Further, the receipt of a ping only looks to see if the same sequence number
is in a return packet. This causes a problem since the answer to a ping
might be a SEND-MISLEADING-REDIRECT from a host other than the one that
was pinged. In other words, the Symbolics receiver ignores message type.
That's completely wrong. Look at (FLAVOR:METHOD :RECEIVE-IP-PACKET
ICMP-PROTOCOL). After validating the checksum, the first thing it does
is dispatch on the message type.
What's true is that it ignores the source address, so if you're pinging
two hosts simultaneously, responses from one host might be received by
the pinger of the other host.
Only if the sequence numbers are the same. (See above comment.)
For both of the above reasons, I am getting positive responses to pings from
hosts that haven't been powered up in months.
I don't see how duplicate sequence numbers can have this result. Not
checking the ICMP type could, but it doesn't have that bug.
Since the address is really the sequence number, this happens.
It seems that the proper fix is to (1) incapsulate the sequence number
incrementation against process switching and (2) make the receiver use
redirect data to update route tables (optional) but NIL the ping response.
It does (2); here's the section of (FLAVOR:METHOD :RECEIVE-IP-PACKET
ICMP-PROTOCOL) that does it:
(5 (send network :icmp-redirect source
(neti:get-sub-packet icmp 'sys:art-8b icmp-size)
(load-internet-address icmp 4)
(case (icmp-code icmp)
((0 2) nil)
((1 3) t))))
A. Does anybody know if Symbolics is (has/will) dealt with these problems?
Only Symbolics can answer that.
B. Has anybody else fixed this stuff? (If so, will you share?)
C. If answers to A and B are negative, I will try to fix this myself.

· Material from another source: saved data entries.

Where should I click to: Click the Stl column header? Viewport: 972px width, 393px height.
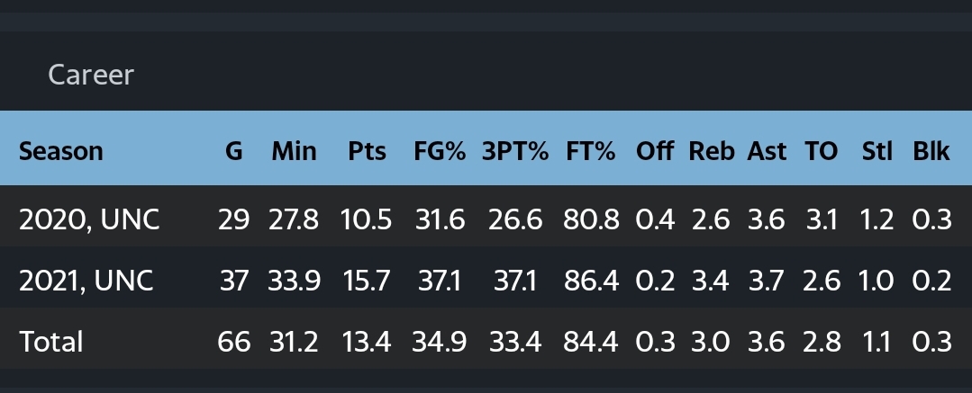point(877,151)
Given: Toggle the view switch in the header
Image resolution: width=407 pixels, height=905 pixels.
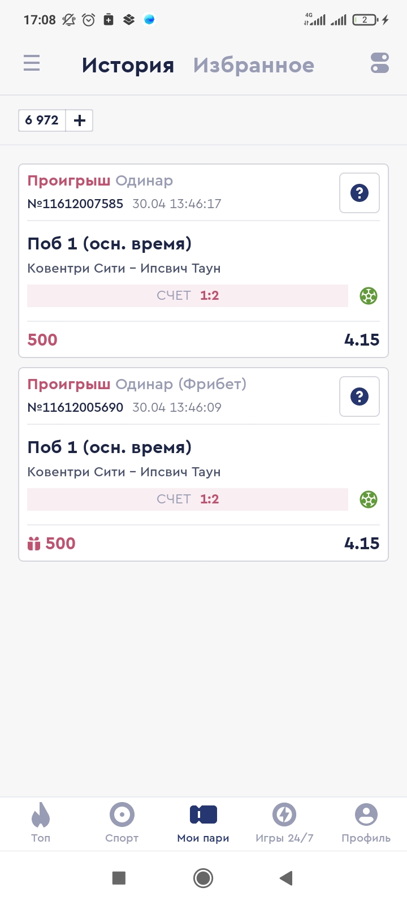Looking at the screenshot, I should click(x=380, y=63).
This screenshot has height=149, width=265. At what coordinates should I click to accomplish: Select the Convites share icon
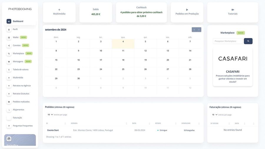pos(9,46)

Does anyone know the code well enough to guess that the only code that
needs to be fixed is in the file SYS:IP-TCP;ICMP.LISP.2624?
I just implemented the necessary fixes, and they seem to work (but I
wasn't able to get the original code to fail -- I guess my 3650 doesn't
process switch often enough to lose). In (FLAVOR:METHOD :ICMP-SEND-ECHO
I'm seing the problem on a 3650 with 11 megawords. There are approximately 30
processes doing pinging at a rate of once a second if the ping is answered. If
the ping times out, there is additional delay.
(if (< *icmp-echo-sequence* 65535)
(setq *icmp-echo-sequence* 0))
(if (< x 65535)
and replace "push" with "process:atomic-push".
And in (FLAVOR:METHOD :GET-ECHO-REPLY ICMP-PROTOCOL), replace:
(setq echoes-outstanding (delete echo echoes-outstanding))
#'(lambda (x) (delete echo x)))
Since these changes guarantee that sequence numbers are unique (unless
you send 64K pings, so that the sequence number wraps around, before
looking for any replies), the problem of not checking the source address
I understand that these are the kinds of changes that are necessary. The question
is whether there is stuff in other files besides SYS:IP-TCP;ICMP.LISP.2624 that
needs to be changed.
If you'd like, I also have changes to the ICMP echo code that returns
the response time in microseconds (the original code records the
reception time in 60ths of a second, but doesn't return that information
to the caller). I also have a Ping CP command that is similar to the
Unix ping command.
Thanks for the help todate.